_TASK_
In your copy, reproduce each entry exactly and include no picture.
### EXTRACTED RECORDS ###
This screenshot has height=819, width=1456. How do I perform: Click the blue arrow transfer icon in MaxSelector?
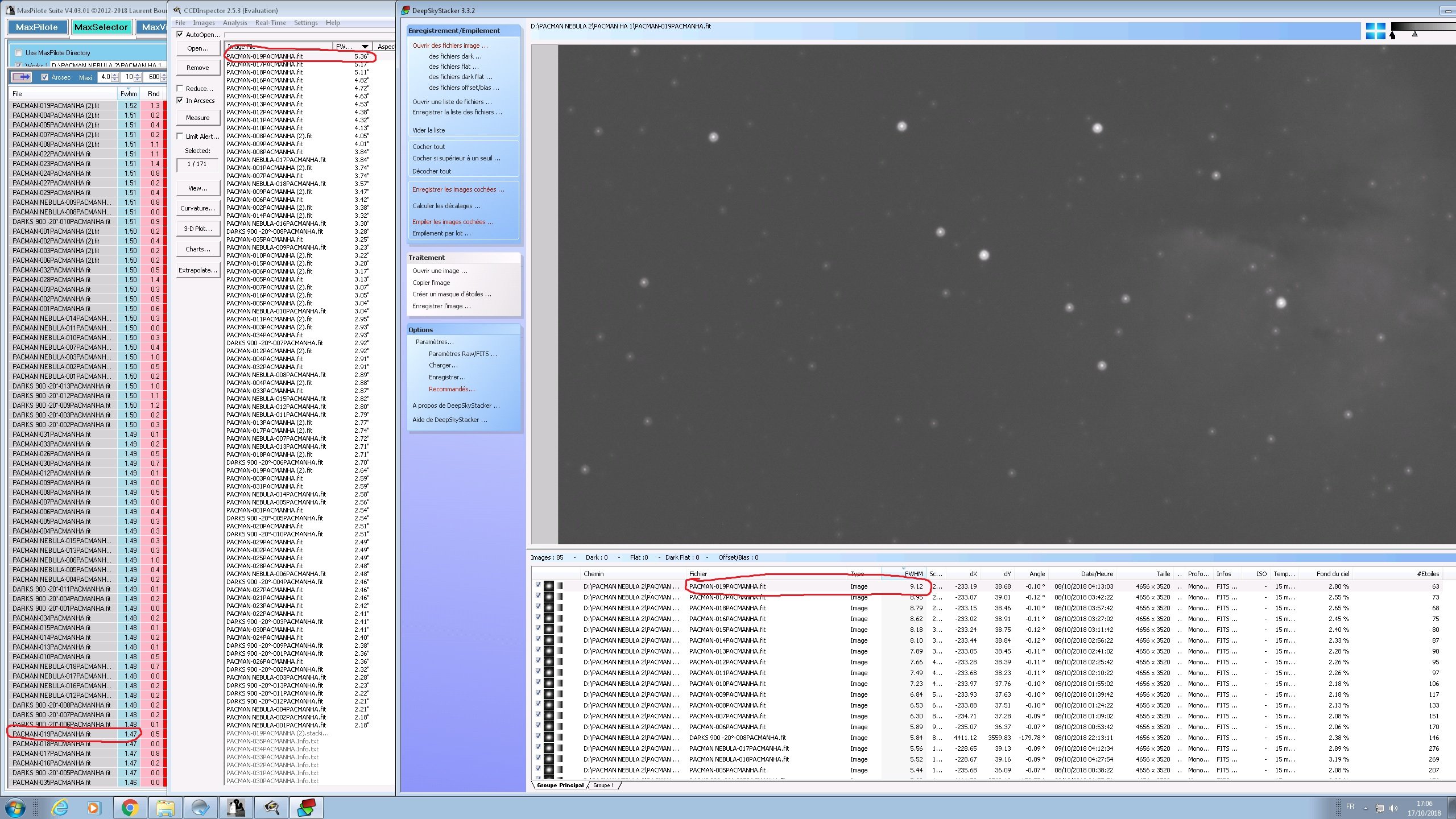coord(22,77)
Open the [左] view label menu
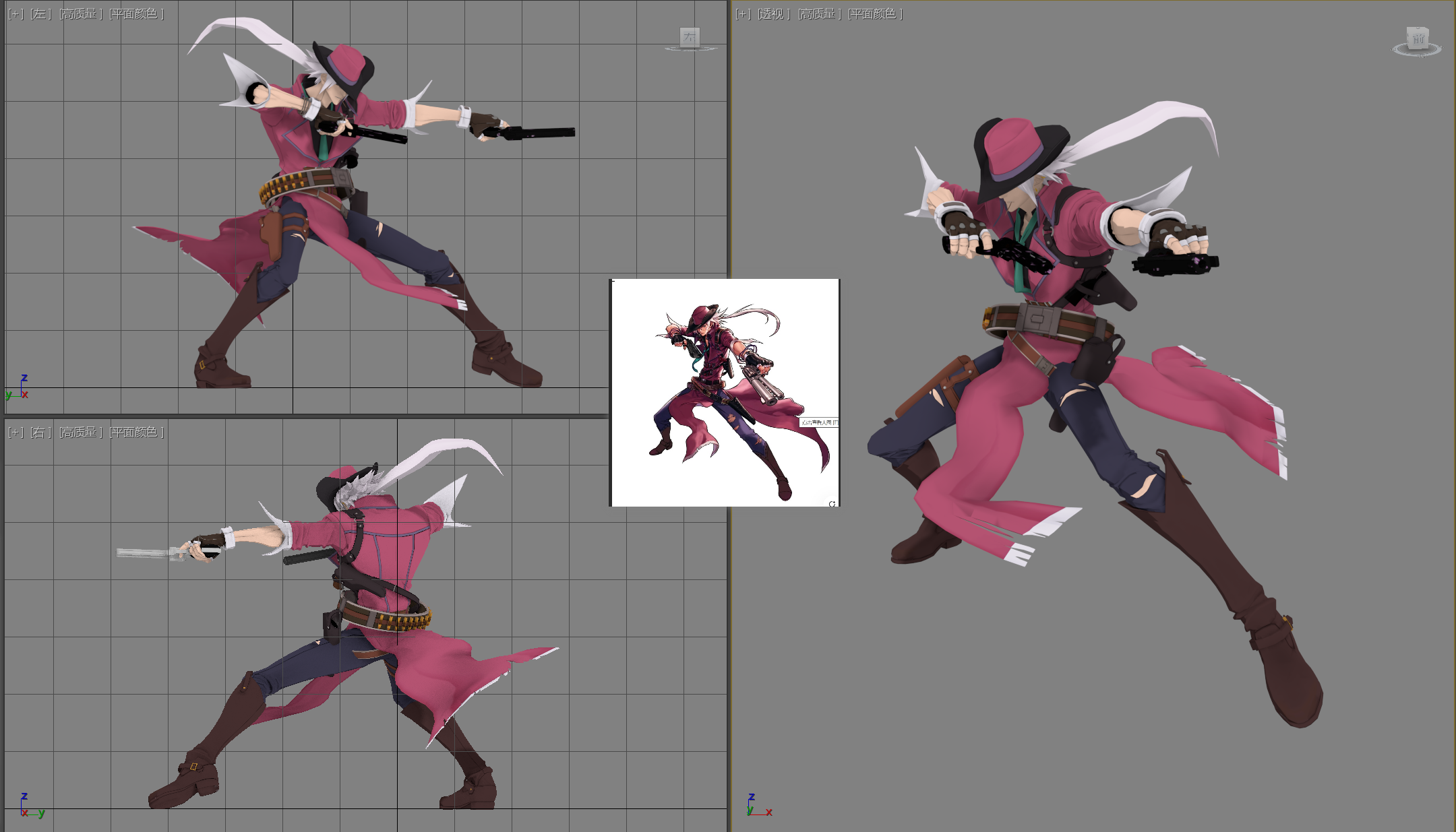This screenshot has height=832, width=1456. click(40, 14)
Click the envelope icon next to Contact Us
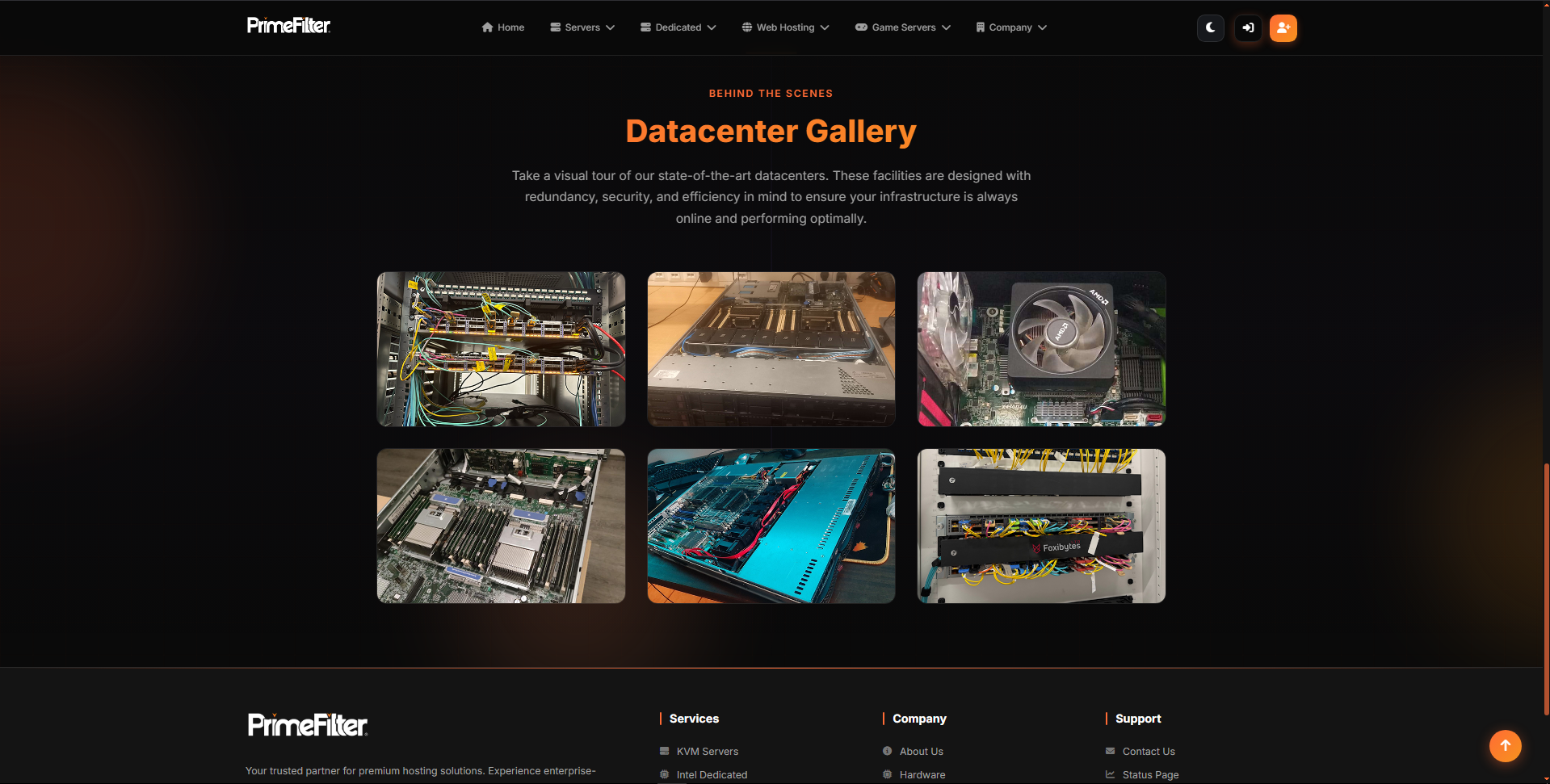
###
_REPLY TO THE EXERCISE_
This screenshot has height=819, width=1456. How do I perform: Click the blue arrow transfer icon in MaxSelector?
coord(22,77)
Open the [左] view label menu
This screenshot has height=832, width=1456. click(40, 14)
Click the envelope icon next to Contact Us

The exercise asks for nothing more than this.